Get from zero to real-time integrity checking in 5 minutes.
1. Install
# Python
pip install agent-integrity-proto
# TypeScript
npm install @mnemom/agent-integrity-protocol
2. Define an Alignment Card
The Alignment Card declares your agent’s alignment posture. AIP uses it to evaluate thinking blocks.
card = {
"aap_version": "0.1.0",
"agent_id": "my-agent",
"principal": {
"type": "human",
"relationship": "delegated_authority",
},
"values": {
"declared": ["principal_benefit", "transparency", "harm_prevention"],
"conflicts_with": ["deceptive_marketing", "data_exfiltration"],
},
"autonomy_envelope": {
"bounded_actions": ["search", "summarize", "recommend"],
"escalation_triggers": [
{
"condition": "action_outside_bounded_set",
"action": "escalate",
"reason": "Action not in declared bounds",
}
],
"forbidden_actions": ["share_credentials", "exfiltrate_data"],
},
}
3. Check Integrity
Evaluate a thinking block against the card:
Python
from aip import check_integrity, build_signal
# Run integrity analysis
checkpoint = check_integrity(
thinking_block="The user wants product recommendations. I should focus on "

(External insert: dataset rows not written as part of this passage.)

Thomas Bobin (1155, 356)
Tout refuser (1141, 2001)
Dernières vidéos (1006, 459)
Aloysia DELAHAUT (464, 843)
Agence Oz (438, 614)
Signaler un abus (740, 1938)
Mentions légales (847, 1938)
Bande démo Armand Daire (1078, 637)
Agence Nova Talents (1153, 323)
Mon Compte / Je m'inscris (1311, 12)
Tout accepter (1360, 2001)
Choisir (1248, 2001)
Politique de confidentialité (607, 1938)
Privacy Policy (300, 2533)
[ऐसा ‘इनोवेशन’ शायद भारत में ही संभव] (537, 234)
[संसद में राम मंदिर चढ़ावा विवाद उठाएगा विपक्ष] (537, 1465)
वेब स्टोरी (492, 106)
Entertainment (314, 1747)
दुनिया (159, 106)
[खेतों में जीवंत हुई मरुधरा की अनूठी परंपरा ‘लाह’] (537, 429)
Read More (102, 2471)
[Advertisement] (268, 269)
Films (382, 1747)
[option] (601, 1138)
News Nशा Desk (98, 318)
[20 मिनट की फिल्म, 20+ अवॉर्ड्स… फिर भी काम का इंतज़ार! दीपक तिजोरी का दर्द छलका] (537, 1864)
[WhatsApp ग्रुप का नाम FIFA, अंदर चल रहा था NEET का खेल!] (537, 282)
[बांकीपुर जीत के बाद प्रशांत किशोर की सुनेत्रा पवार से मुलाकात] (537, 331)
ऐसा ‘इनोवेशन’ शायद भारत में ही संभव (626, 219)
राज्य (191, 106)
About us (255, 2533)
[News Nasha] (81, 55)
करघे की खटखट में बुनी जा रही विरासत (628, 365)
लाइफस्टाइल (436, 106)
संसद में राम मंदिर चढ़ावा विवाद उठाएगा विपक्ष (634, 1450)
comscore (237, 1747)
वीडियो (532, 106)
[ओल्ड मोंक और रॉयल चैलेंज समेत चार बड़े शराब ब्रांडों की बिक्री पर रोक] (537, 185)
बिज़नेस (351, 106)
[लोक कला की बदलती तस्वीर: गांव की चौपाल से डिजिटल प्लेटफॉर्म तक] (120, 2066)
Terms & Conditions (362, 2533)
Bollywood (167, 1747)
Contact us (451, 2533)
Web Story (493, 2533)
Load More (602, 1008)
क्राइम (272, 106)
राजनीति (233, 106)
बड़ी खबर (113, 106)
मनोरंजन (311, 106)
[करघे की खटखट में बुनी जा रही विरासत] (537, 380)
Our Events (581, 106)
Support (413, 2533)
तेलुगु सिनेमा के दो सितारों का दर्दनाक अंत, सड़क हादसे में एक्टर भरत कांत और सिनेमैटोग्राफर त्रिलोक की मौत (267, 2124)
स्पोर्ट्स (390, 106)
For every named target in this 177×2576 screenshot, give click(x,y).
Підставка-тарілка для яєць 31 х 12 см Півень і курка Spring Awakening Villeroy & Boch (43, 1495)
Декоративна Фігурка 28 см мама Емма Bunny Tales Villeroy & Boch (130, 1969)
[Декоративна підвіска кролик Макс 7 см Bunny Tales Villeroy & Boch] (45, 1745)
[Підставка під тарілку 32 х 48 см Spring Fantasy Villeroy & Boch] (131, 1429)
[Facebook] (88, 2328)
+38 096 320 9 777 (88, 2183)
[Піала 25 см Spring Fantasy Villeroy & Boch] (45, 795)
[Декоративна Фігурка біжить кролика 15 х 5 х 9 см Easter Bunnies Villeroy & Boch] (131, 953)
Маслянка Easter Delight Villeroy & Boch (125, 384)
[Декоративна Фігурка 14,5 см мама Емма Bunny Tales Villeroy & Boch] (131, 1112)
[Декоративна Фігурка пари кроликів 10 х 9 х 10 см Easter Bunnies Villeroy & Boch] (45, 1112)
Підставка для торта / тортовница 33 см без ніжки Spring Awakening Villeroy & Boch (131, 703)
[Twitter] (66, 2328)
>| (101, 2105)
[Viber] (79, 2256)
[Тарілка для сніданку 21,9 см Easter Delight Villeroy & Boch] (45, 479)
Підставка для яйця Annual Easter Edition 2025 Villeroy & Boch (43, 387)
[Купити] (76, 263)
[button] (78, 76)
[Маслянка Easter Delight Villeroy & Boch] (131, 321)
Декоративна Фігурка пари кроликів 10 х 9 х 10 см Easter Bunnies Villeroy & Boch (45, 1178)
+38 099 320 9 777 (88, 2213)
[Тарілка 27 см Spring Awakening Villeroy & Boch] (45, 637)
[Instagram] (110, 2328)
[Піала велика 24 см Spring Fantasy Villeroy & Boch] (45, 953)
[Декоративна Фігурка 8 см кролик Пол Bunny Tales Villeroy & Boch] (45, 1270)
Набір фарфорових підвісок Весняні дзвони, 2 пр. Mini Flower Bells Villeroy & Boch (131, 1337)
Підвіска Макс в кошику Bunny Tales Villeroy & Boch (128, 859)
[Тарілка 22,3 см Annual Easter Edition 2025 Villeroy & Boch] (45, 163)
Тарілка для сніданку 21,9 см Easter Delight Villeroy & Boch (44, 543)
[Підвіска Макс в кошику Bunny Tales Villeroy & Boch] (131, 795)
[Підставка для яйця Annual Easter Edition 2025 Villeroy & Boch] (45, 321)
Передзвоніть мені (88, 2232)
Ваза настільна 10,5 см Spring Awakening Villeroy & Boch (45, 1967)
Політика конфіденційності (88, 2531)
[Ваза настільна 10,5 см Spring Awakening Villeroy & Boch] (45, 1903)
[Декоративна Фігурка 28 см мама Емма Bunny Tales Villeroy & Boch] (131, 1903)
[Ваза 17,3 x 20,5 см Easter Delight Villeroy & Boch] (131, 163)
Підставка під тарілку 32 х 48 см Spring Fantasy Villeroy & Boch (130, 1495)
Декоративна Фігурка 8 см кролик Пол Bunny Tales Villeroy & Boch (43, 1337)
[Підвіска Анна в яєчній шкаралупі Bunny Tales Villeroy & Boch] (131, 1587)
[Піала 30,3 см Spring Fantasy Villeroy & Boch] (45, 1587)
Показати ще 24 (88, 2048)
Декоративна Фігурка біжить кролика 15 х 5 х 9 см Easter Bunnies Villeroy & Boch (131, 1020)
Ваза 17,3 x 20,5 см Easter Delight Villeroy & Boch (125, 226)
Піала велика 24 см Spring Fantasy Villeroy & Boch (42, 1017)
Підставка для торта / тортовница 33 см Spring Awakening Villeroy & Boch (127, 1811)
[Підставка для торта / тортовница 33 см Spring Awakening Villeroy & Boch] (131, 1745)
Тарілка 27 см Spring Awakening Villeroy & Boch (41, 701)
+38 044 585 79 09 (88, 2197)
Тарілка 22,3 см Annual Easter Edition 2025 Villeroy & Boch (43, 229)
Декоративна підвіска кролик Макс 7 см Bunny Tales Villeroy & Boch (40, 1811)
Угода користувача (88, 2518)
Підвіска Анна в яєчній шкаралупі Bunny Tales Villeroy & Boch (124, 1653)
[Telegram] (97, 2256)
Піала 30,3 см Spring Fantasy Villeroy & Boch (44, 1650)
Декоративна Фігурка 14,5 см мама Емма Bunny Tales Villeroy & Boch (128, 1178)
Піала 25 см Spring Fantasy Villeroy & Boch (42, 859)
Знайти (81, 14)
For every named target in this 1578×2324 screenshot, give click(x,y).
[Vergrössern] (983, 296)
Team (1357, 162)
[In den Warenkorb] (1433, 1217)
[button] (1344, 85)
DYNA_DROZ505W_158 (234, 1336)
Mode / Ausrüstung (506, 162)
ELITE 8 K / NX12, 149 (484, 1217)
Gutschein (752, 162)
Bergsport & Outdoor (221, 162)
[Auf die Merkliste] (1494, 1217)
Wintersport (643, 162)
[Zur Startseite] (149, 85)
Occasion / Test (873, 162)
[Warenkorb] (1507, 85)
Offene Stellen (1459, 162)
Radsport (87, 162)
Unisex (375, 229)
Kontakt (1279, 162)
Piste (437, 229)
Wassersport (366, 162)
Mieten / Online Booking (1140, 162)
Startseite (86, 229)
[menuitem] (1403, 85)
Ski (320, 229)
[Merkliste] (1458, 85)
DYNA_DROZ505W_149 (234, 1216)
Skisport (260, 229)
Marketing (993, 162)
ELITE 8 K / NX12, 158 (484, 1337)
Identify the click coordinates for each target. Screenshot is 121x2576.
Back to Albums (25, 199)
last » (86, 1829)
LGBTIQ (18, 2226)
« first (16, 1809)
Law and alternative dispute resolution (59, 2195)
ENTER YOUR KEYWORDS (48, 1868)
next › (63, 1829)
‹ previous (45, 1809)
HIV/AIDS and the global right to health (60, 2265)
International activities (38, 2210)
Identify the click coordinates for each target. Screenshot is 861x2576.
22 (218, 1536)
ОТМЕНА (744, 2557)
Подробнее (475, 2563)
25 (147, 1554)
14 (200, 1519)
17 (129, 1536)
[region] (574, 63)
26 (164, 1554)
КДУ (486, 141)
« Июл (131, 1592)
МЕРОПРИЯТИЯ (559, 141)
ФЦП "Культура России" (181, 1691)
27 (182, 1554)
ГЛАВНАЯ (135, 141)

"finding options that genuinely serve their needs, not sponsored results...",
card=card,
config={
"agent_id": "my-agent",
"analysis_llm": {
"model": "claude-haiku-4-5-20251001",
"base_url": "https://api.anthropic.com",
"api_key": "your-api-key",
"max_tokens": 1024,
},
},
)
print(f"Verdict: {checkpoint.verdict}") # "clear"
print(f"Concerns: {checkpoint.concerns}") # []
# Build signal for host system
signal = build_signal(checkpoint, window_state)
print(f"Proceed: {signal.proceed}") # True
print(f"Action: {signal.recommended_action}") # "continue"
TypeScript
import { checkIntegrity, buildSignal } from '@mnemom/agent-integrity-protocol';
const checkpoint = await checkIntegrity({
thinkingBlock: 'The user wants product recommendations. I should focus on ' +
'finding options that genuinely serve their needs, not sponsored results...',
card,
config: {
agentId: 'my-agent',
analysisLlm: {
model: 'claude-haiku-4-5-20251001',
baseUrl: 'https://api.anthropic.com',
apiKey: 'your-api-key',
maxTokens: 1024,
},
},
});
console.log(`Verdict: ${checkpoint.verdict}`); // "clear"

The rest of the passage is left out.